NH: The elimination of the mandatory grade curve for small classes presents an interesting dilemma for fairness in the law school. I would agree that “mandatory” is problematic to begin with and that this decision should be up to the discretion of a professor. The reality will be that students in a small, presumably specialized class will for the most part have enough knowledge and passion for the subject to be able to do well in that class. Therefore, limiting the As could be unfair. However, it would be unfair as well to abolish the grade curve in some small classes yet keep it in slightly larger classes, therefore allowing for an environment of grade manipulation. I do have concerns over “mandatory” grade curves as a whole yet I don’t want to have a specific position without first consulting both the faculty, the administration, and the student body.
SR: I support the elimination. However, the impact could be minimal if students base their course selection on this new policy and cause an effective elimination of classes under 10 people.
If the intention behind this decision is to prevent the size of a class from limiting the number of potential As given out, I would be more supportive of increasing the number to 20 instead of 10. Even with a 20-student class, the mandatory grade distribution limits the number of students that can get above a B+ to around 5 people, and there are a lot of passionate students in those classes who are likely deserving of As. Professors I’ve spoken to have also voiced that they are arbitrarily limited by what the grade curve allows them to hand out in classes of less than 20 students.

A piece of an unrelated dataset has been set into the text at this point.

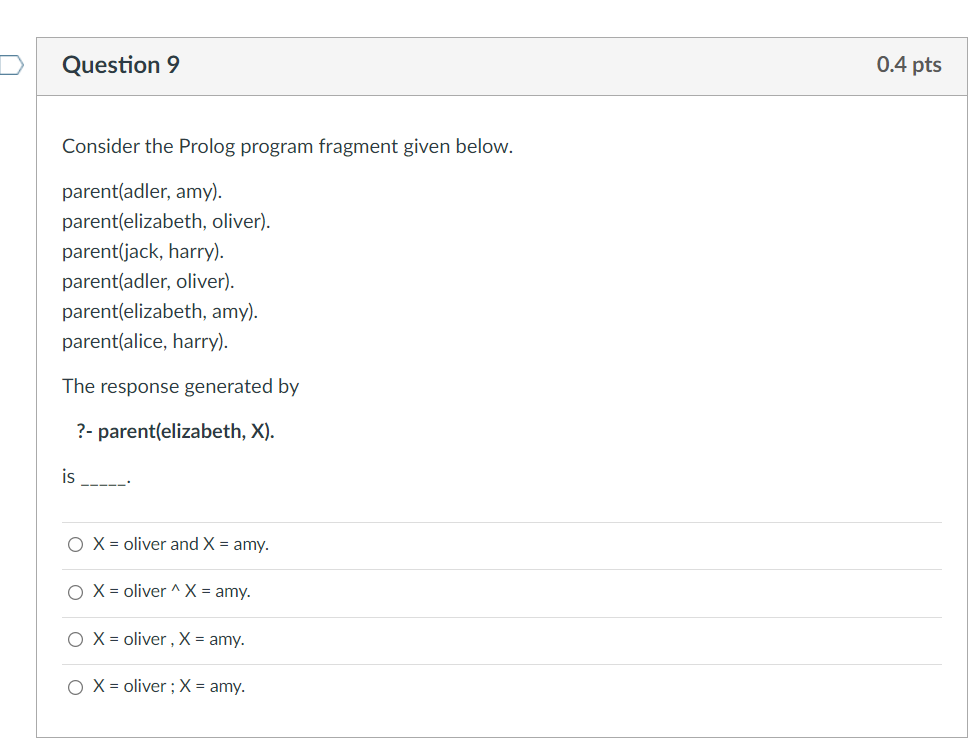Choose the radio button for 'X = oliver ^ X = amy.'
This screenshot has height=748, width=975.
point(75,592)
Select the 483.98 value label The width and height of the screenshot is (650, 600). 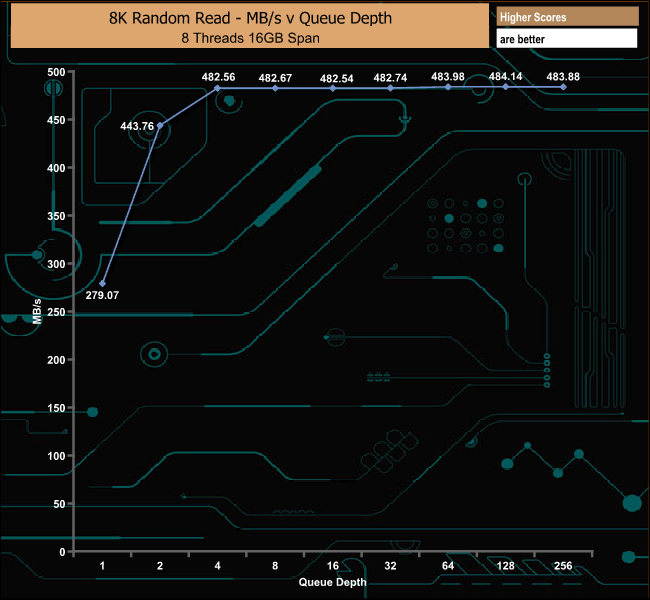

This interview is the fifth and final installment in a series profiling each of the candidates for the 2015-16 LSS Core Elections. The questions were designed by Juris Diction’s election coverage committee, which does not include any of the candidates who sit on either of Juris Diction’s two boards or current members of the LSS Core. The views expressed are those of the candidates only; they have not been edited for content and do not reflect the views of Juris Diction or any of its board members.